There was a moment this weekend at the Jazz Festival when I was dancing to Hugh Masekela. Then I wandered outside where the regrouped Pacific Express was playing. The two audiences were very different. Mostly coloured Cape Town outside and black Joburg inside. In the Seventies and Eighties musicians like Thandi Klaasen were hugely popular at clubs on the Cape Flats. What happened to this budding racial harmony I wondered as I wandered back across the music ‘border’ between the two venues.

Looking at the photograph of Spirits Rejoice, the jazz rock fusion band, I am reminded how way ahead of their times they were. Spirits was one of the first ‘super groups’ on South Africa’s modern jazz scene. The group was made up of young musicians who shied away from mainstream jazz style of the Sixties and explored avante garde and fusion mixed with African rhythms. Back row: Thabo Mashishi, Sipho Gumede (bass) Gilbert Matthews (drums), George Tyefumani. Seated: Mervyn Africa (keyboards), Robbie Jansen (horns), Paul Petersen (guitar), Duke Makasi (horns).

Spirits Rejoice

Spirits Rejoice

We all have our Flames memories. When the flames came to town we went wild. They performed to packed houses at the Luxurama in Cape Town in the Sixties and Seventies. Their version of For Your Precious Love is one of the all-time great songs of South African music. In this photo Steve Fataar, Brother Fataar and Blondie Chaplain are on stage at the Luxurama before leaving for London. We wept.

The theme of this year’s exhibition was Reminiscing In Tempo. It featured the work of three amazing South Africans: Artist Zamani Makhanya, Photographer Rafs Mayet and Journalist Extraordinaire Warren Ludski.
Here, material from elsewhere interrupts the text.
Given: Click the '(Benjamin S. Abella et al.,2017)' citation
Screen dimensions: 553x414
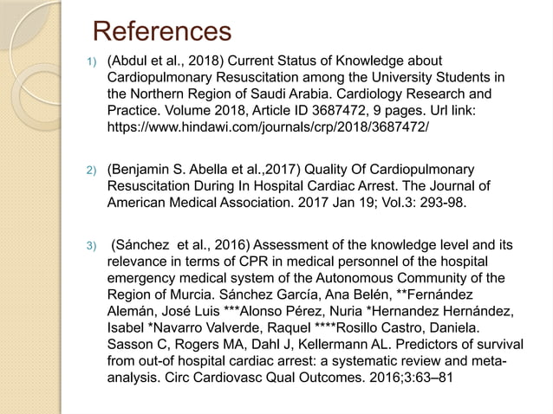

The Flames: Steve, Brother & Blondie

The Flames: Steve, Brother & Blondie


It is the Ludski section of the exhibition – his private collection that spans about 40 years – that takes me down a lane of rich reminiscence. Some of the photos were taken by Warren Ludski but most reflect the work of newspaper photographers of bygone decades.

Warren Ludski

Warren Ludski

Warren Ludski is a former Cape Town journalist who now lives in Canberra, Australia. He has worked in the media for almost five decades. He writes a blog Music Legends of Cape Town that is dedicated to telling the stories of entertainers. The ones who have been legends. Many of them almost forgotten.

The Duotone Reminiscing In Tempo exhibition was a delight. But it left me with a profound sense of loss. Probably just part of growing older.